%%

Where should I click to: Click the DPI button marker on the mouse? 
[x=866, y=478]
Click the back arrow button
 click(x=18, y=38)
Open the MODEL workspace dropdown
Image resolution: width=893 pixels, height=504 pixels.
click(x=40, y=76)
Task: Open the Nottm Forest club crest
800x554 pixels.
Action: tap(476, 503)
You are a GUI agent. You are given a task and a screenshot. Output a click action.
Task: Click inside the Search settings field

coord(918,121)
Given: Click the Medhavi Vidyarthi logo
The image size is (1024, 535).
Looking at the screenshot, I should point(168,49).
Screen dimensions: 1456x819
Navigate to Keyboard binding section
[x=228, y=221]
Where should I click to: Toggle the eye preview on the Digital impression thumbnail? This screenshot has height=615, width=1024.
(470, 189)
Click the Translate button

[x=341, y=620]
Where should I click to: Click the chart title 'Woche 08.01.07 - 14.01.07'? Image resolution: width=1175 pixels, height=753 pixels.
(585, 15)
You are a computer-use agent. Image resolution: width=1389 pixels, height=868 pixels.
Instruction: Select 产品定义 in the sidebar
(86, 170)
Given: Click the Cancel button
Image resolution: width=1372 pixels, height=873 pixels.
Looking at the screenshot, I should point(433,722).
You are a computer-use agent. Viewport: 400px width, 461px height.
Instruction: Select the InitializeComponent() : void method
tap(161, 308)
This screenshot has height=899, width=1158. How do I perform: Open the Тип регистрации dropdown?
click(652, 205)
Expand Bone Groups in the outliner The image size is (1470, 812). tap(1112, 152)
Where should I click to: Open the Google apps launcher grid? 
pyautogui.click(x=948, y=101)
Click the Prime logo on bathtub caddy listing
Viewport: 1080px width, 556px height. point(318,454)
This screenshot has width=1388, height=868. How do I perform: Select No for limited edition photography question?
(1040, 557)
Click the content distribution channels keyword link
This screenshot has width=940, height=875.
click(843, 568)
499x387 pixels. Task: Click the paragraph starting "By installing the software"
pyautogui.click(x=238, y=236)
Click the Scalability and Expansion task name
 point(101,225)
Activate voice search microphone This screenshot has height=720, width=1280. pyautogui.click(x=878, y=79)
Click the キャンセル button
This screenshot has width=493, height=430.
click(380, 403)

%%

### WORK REQUIRED:
Go through the records and copy each line with "agent" in it.

### WRITTEN ANSWER:
You are a GUI agent. You are given a task and a screenshot. Output a click action.
You are a computer-use agent. Image resolution: width=1389 pixels, height=868 pixels.
You are a computer-use agent. Viewport: 400px width, 461px height.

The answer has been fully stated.